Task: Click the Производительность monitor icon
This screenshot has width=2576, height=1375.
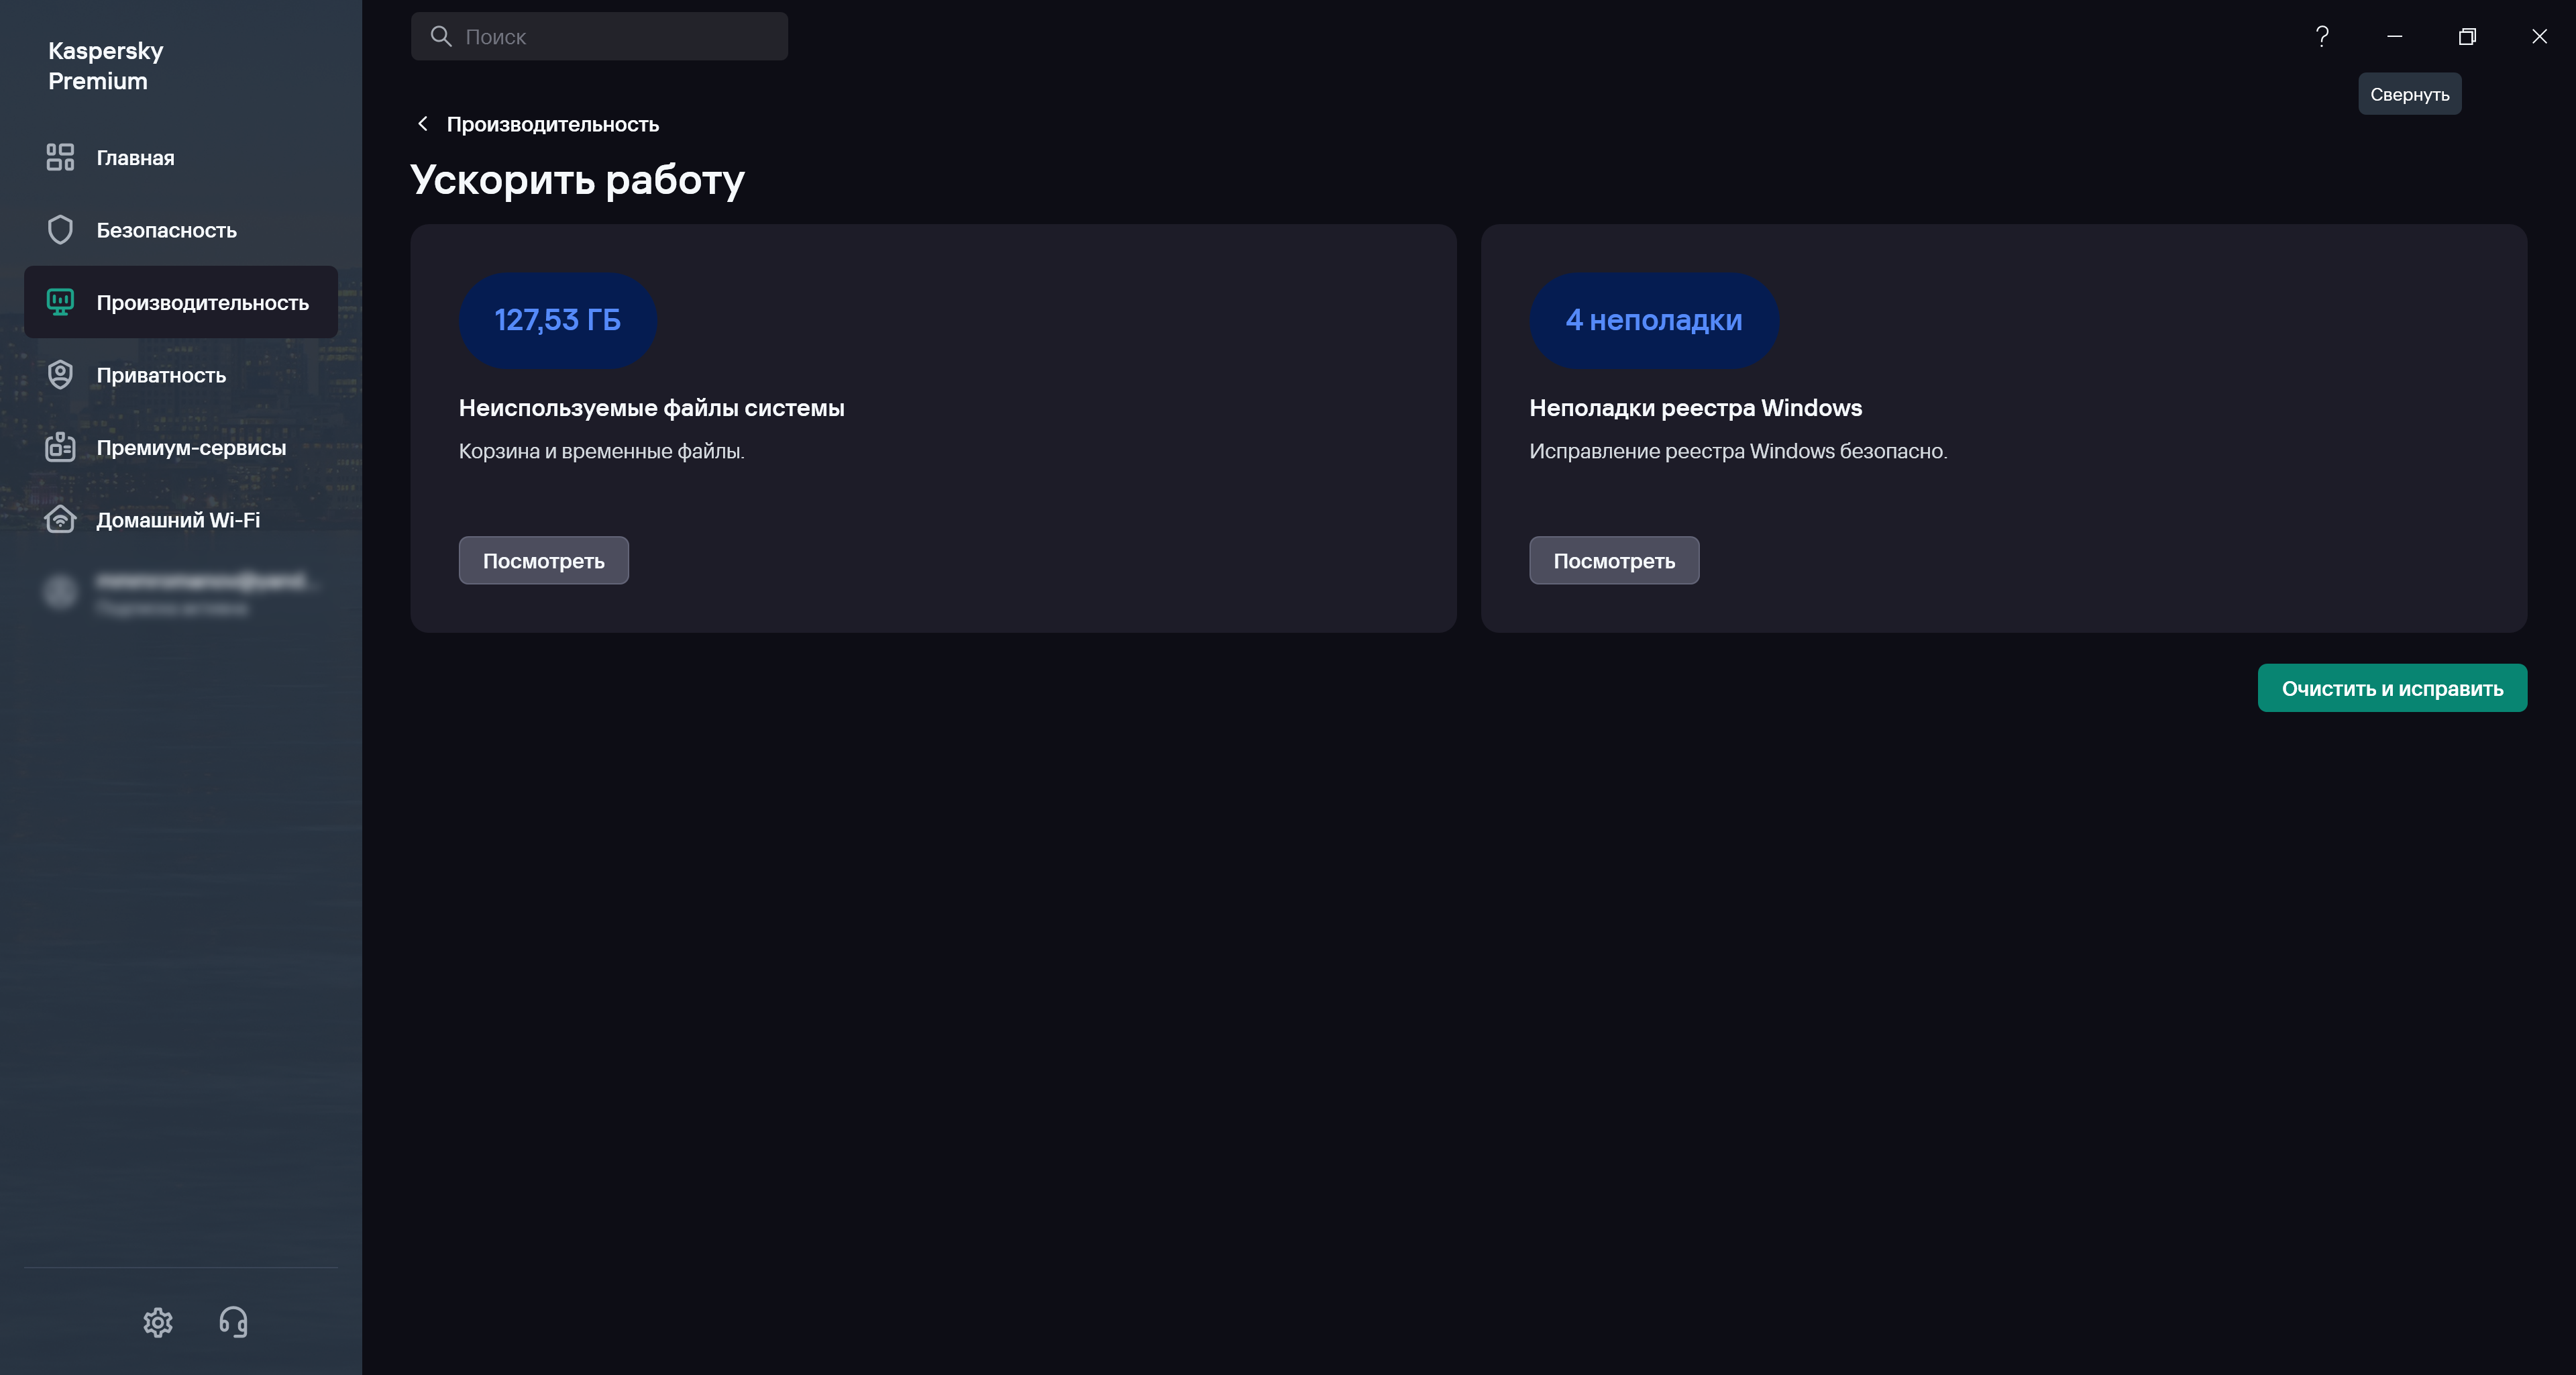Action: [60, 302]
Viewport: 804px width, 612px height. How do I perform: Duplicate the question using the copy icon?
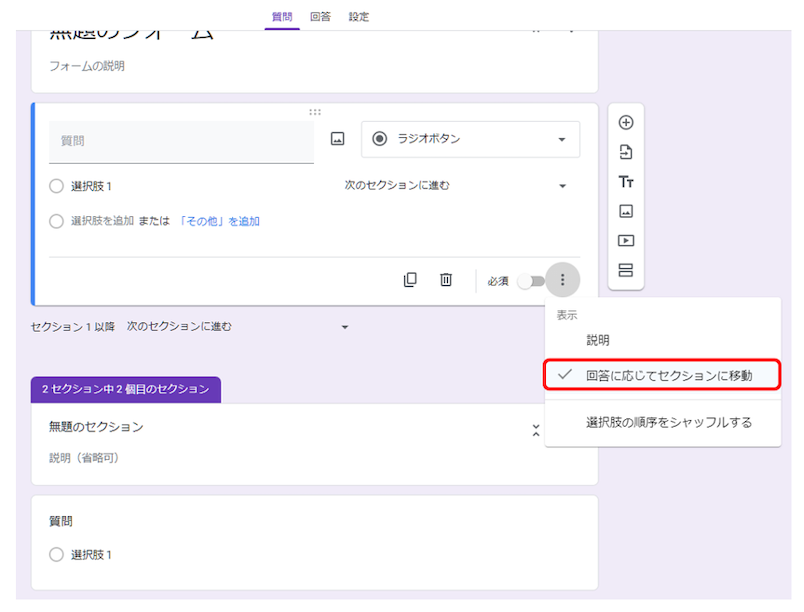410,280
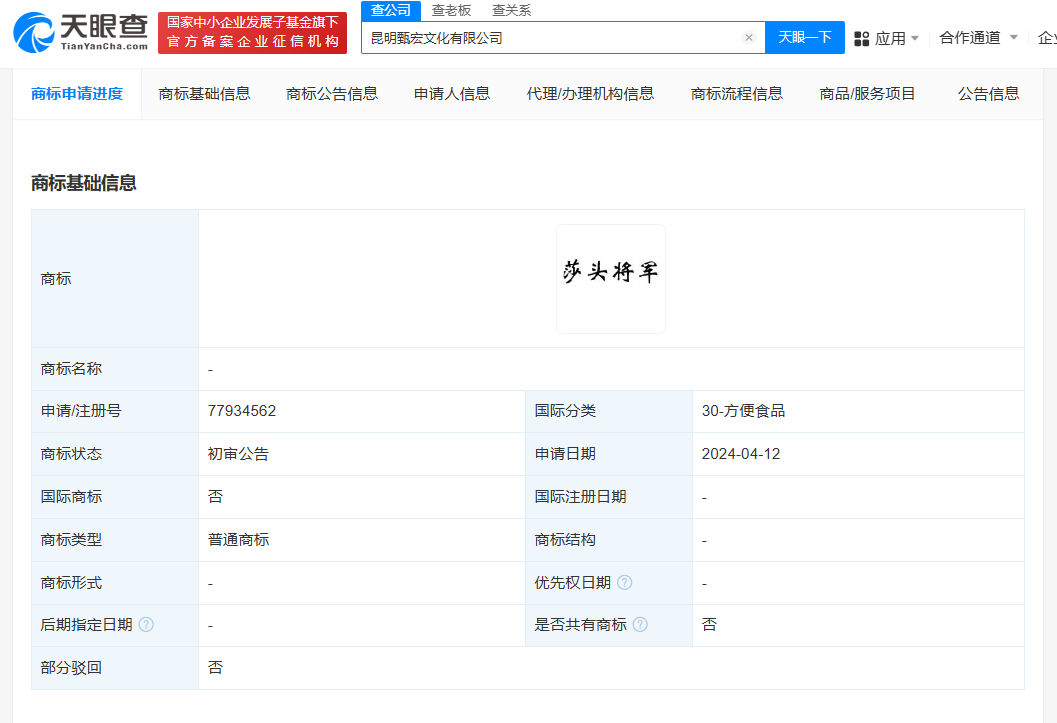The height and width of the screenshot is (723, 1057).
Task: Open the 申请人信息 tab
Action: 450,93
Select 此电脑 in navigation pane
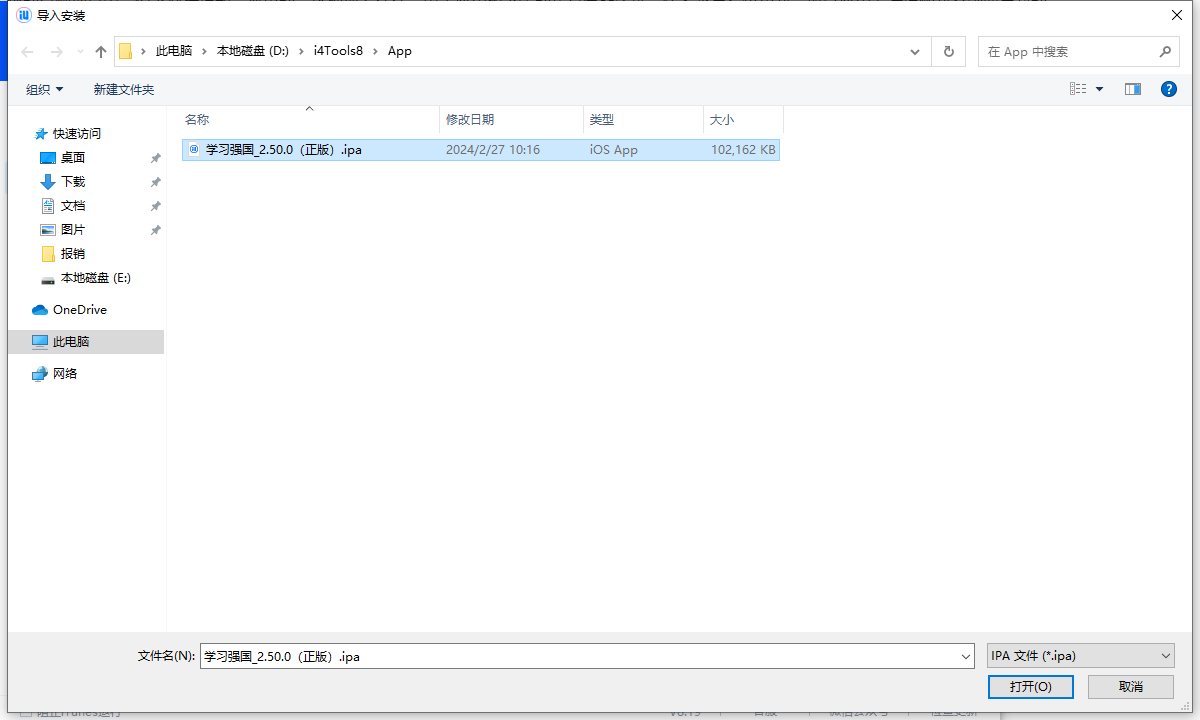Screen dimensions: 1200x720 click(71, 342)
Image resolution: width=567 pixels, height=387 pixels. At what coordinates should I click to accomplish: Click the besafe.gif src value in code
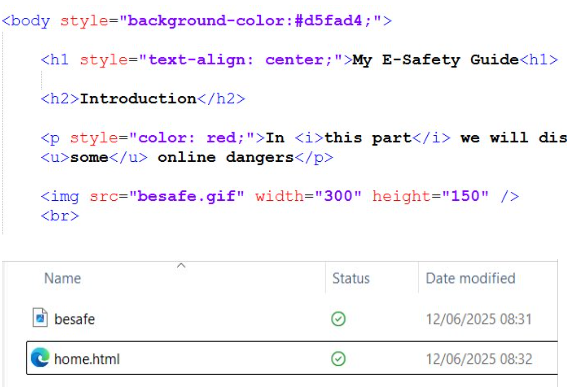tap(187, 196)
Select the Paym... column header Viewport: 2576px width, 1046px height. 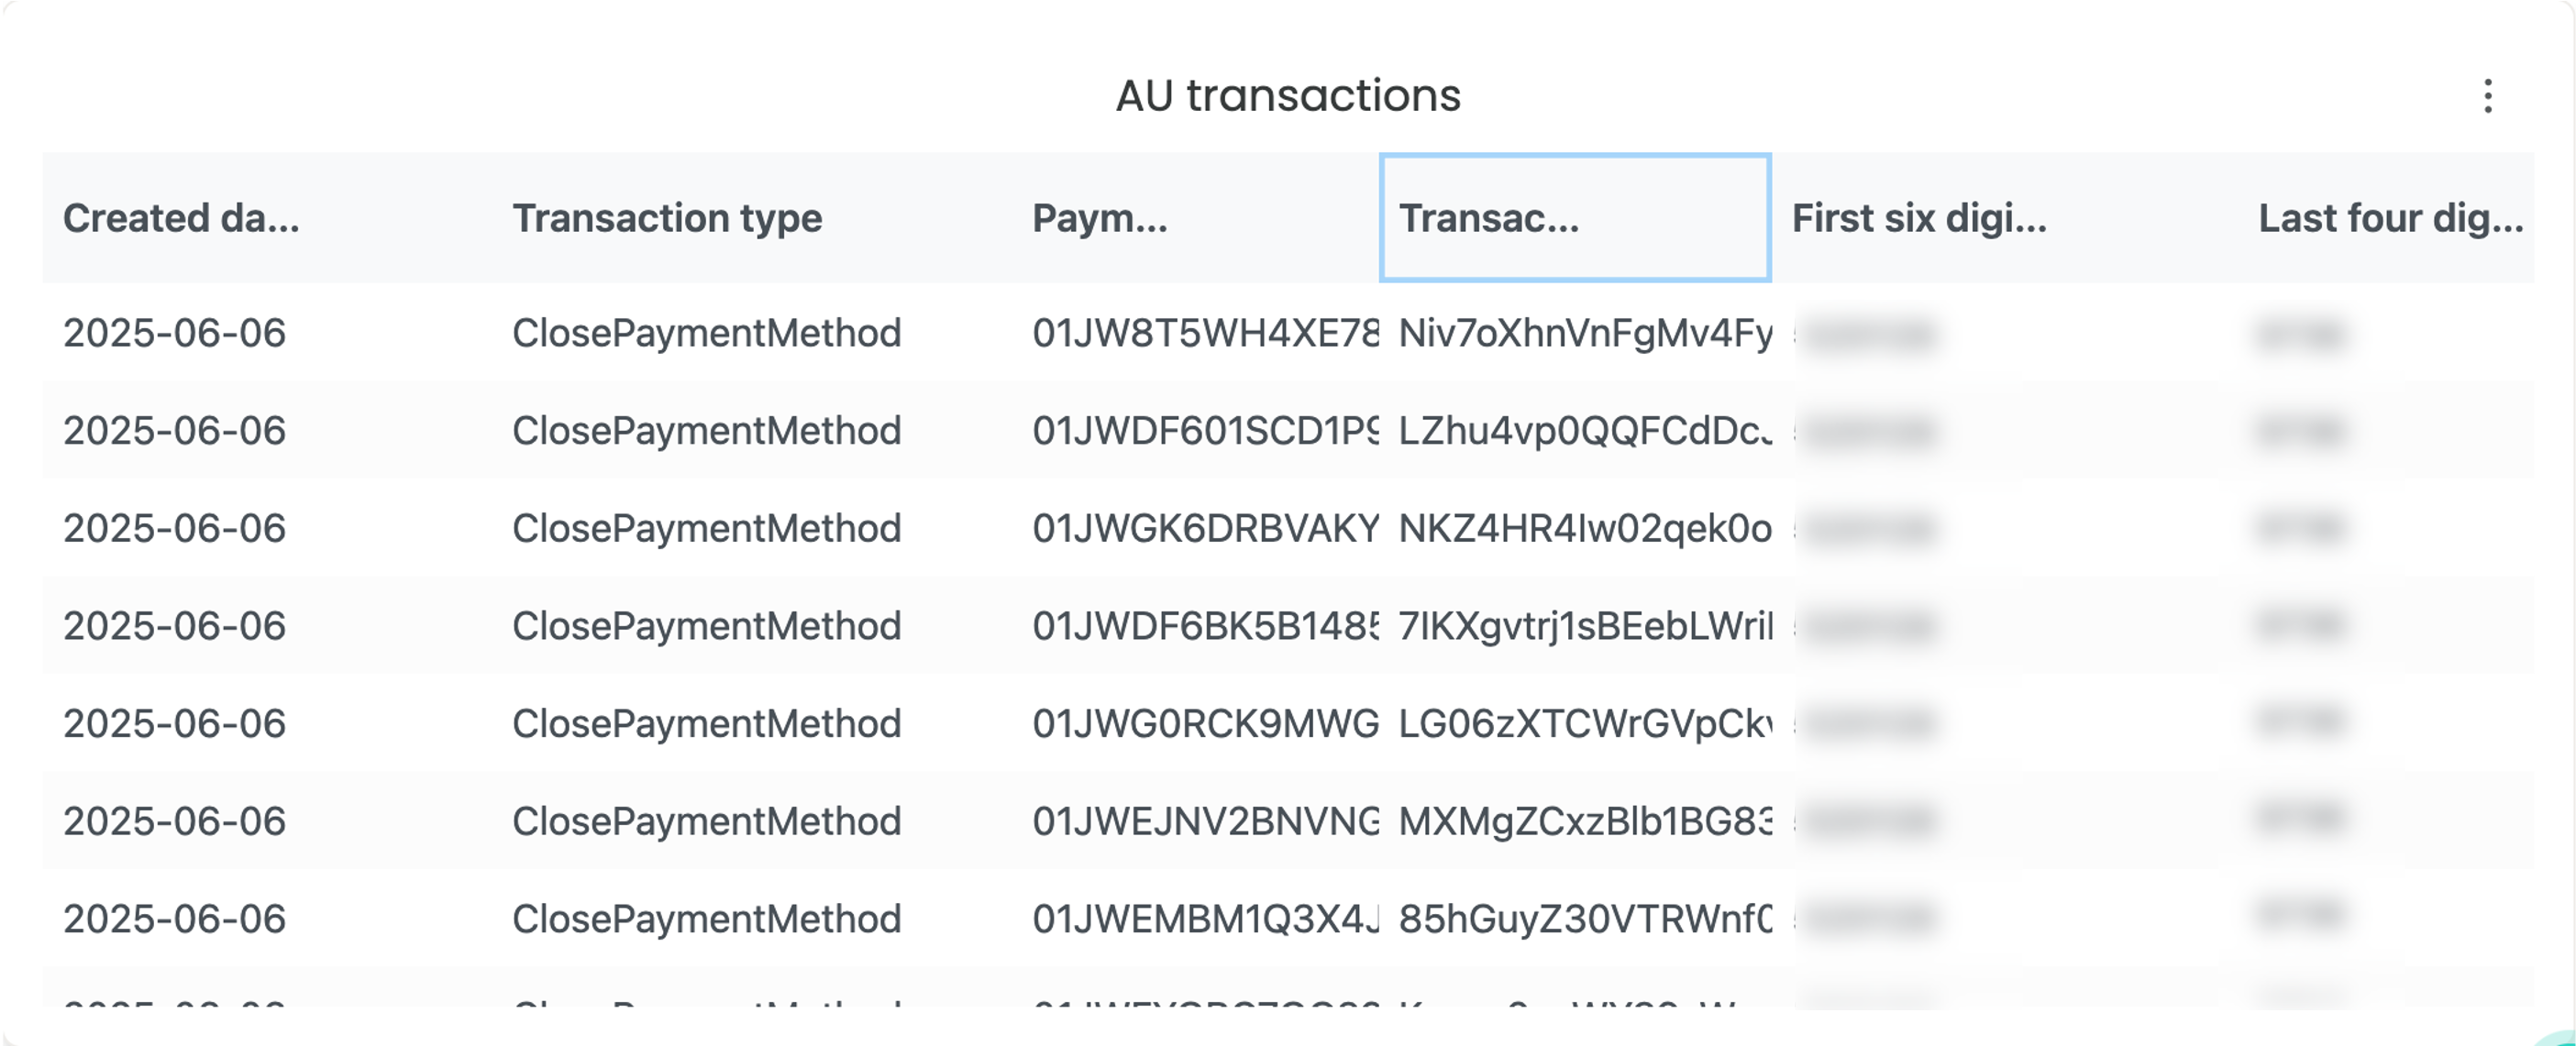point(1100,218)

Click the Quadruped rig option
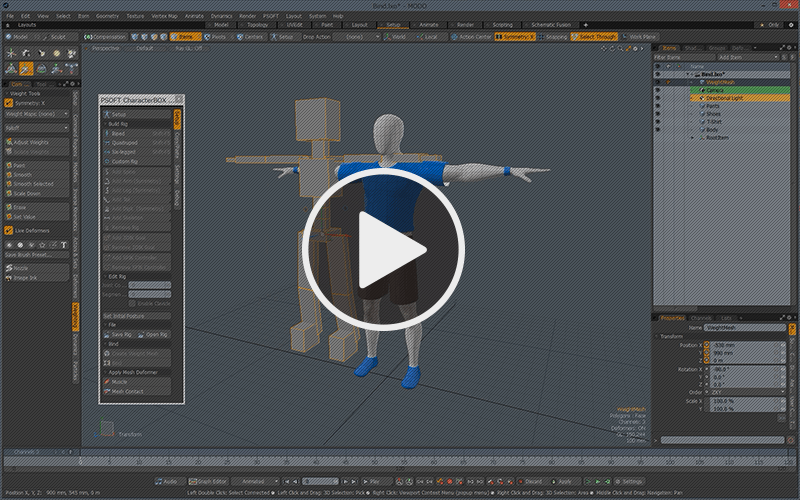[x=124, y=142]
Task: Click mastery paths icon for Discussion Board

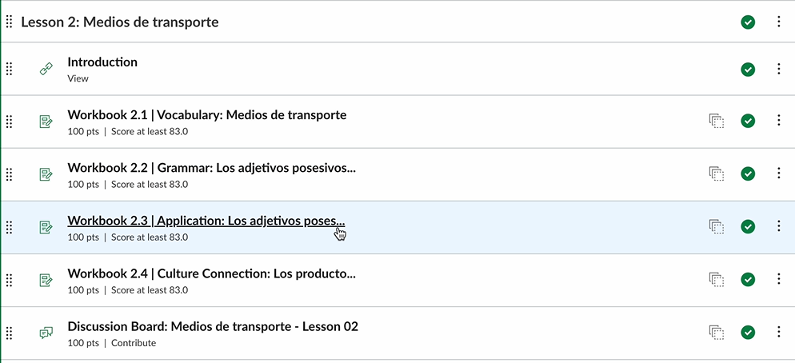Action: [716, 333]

◇ ◇ ◇ ◇ ◇

● **Assignment**
Lines from the one containing "Task: Click mastery" through the end of the listing, both included, are to be restated exactly, and pictures are to be left out.

● **Solution for this exercise**
Task: Click mastery paths icon for Discussion Board

Action: [716, 333]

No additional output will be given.